Having been involved in a butch/femme dynamic I am still reeling from the stark differences between what it’s like to date a butch and what it’s like to simply date a self-identified lesbian.
I couldn’t help but notice all the similarities between a straight relationship and a butch/femme relationship. The pseudo gender roles of the fifties were strictly enforced under the guise of chivalry and these roles extended well into the bedroom. As the femme, I was supposed to know my place and in my place I wasn’t supposed to be able to open a jar of peanut butter or touch my lover anywhere other than where she said. Which by the way, was basically no where except to grab her hair when screaming her name or to lie in her arms afterward.

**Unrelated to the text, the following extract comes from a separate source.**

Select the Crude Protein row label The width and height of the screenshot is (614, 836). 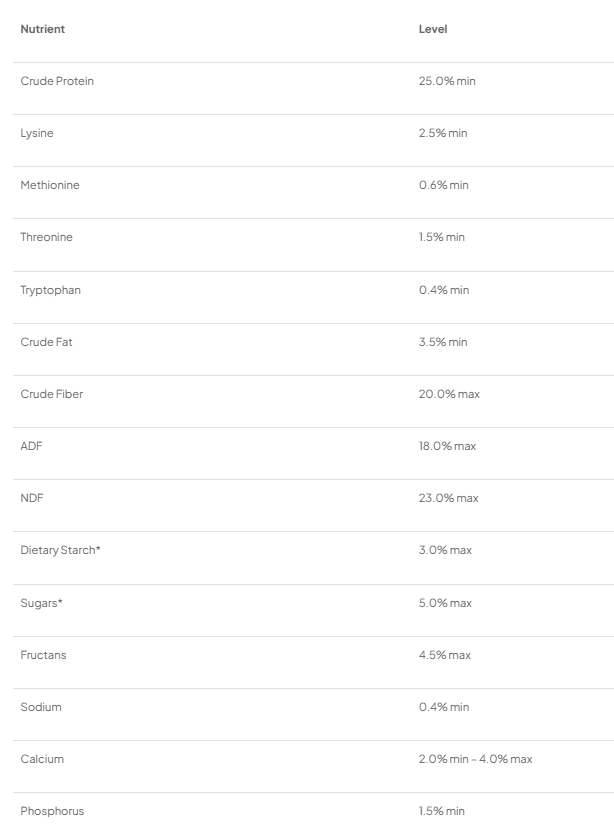[57, 81]
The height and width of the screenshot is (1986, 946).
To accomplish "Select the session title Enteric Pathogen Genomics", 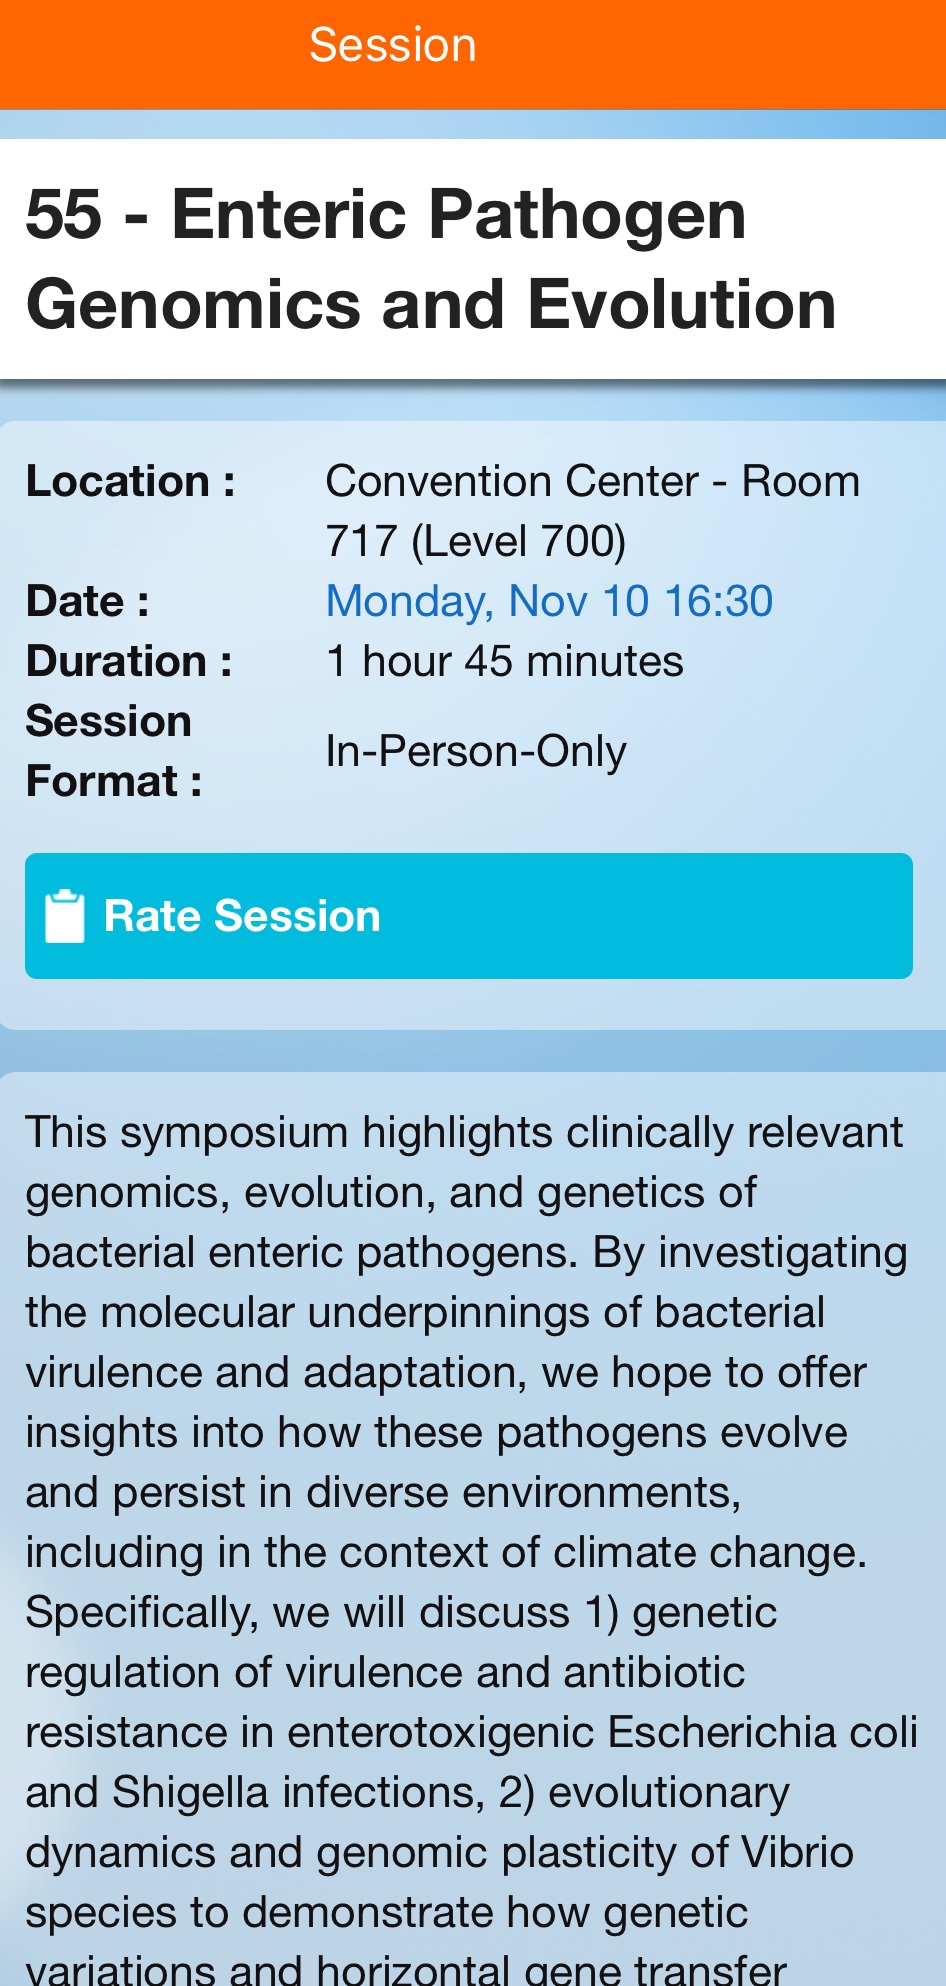I will [431, 259].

Don’t get me wrong. I love butch women. I absolutely adore them! But in some ways, while dating them, I feel a bit cheated out of being a lesbian. I don’t get to please her, touch her, kiss her when I want to or buy her dinner once in a while. There are plenty of wonderful things that come along with dating butch girls. Men of today should take lessons from our butch sisters in how to treat a woman. There’s just something about having doors opened for you and generally being taken care of that gives me a warm, ummm ….. nice feeling if you get my drift. But in exchange for that, there is a price. To me that price was falling into a box where my role was “femme” and her role was “butch” and anything that threatened that delicate balance was grounds for a fight.
It’s been a while since I dated a woman that let me touch her, kiss her and walk her to her door. I forgot how nice it is to feel a woman, to taste her. I forgot how good it feels to make a girl weak in the knees when I kiss her neck or touch her just so. I recently started dating a girl that lets me kiss her goodnight and pay for a round of drinks. When I look at her body I’m reminded of how unbelievably gay I am and how glad I am that she’s okay with that! There aren’t any rules on who’s allowed to do what and when. We’re equal and both fully capable of taking care of ourselves and each other. So we sort of take turns being the dominant one or the girly one.
Granted, I think I’m still the femme in this situation. She’s a little more tomboi than I am and I like that. But when it comes down to it, I get to be a lesbian again and not a 1950’s housewife.